In most of the series reported,7,10,14,27 a significant percentage of patients underwent complementary procedures, notably angioplasties or venous stenting. But, although these procedures are associated to good technical success and patency over the midterm,31–33 there are no conclusive data regarding late outcome. In our series, 3 patients had venous stenosis with indication for angioplasty. Other residual occlusions were observed in sites not usually related to venous stenosis that later presented with spontaneous recanalization without clinical or echographic evidence of residual stenosis. It appears that despite segmental occlusions observed in some patients, a significant reduction of thrombotic volume may result in facilitation of the rapid removal of residual thrombi by the endogenous fibrinolytic system. In our series, 50% to 100% thrombus removal was achieved in an average of 42 hours, while Meissner et al34 reported a mean period of 3.4 months for endogenous removal of 50% of thrombi in lower limb DVT.
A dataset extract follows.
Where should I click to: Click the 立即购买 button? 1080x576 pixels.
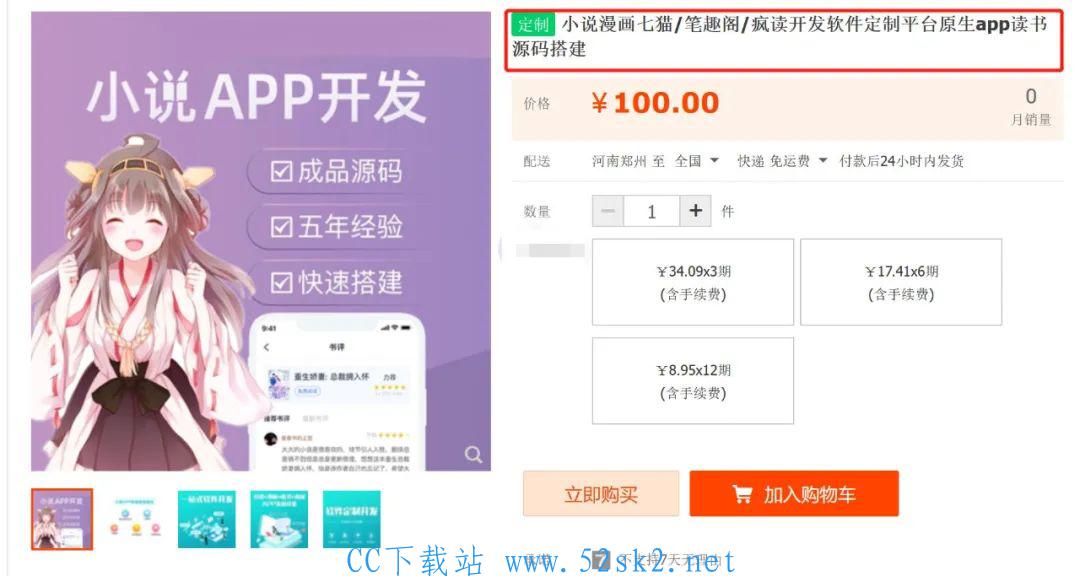[601, 493]
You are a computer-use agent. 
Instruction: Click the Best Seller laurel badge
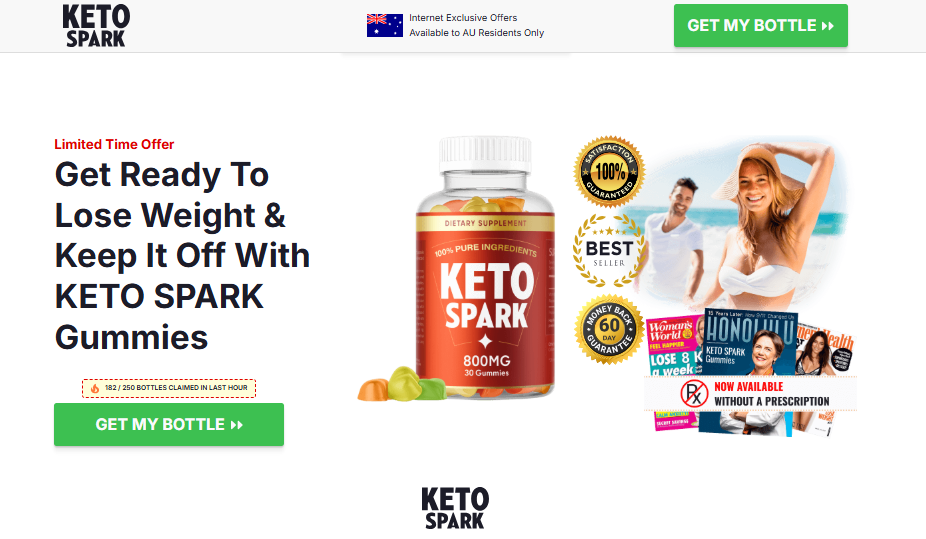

Less than half (8 of 18) of the treated patients showed good long-term clinical results. Although this observation may at first seem to discourage lytic therapy, further consideration reveals that it represents a huge improvement compared to classical anticoagulation therapy for extensive DVT, considering that benign evolution in such cases is rare.3–5

Comerota et al35 verified that subjects with DVT undergoing successful thrombolysis had a better life quality and lower incidence of post-thrombotic syndrome. symptoms than individuals treated only with anticoagulants. The present study compiled similar evidence, establishing a relationship between the effectiveness of the thrombolytic method and the favorable late clinical results, resulting in preservation of life quality in patients with successful therapy.

In conclusion, catheter-directed thrombolysis with low doses of rt-PA for treatment of acute DVT displayed good immediate success and absence of severe complications. In individuals in whom lysis was effective and the patency obtained was preserved, the incidence of late clinical and echographic alterations was notably minor.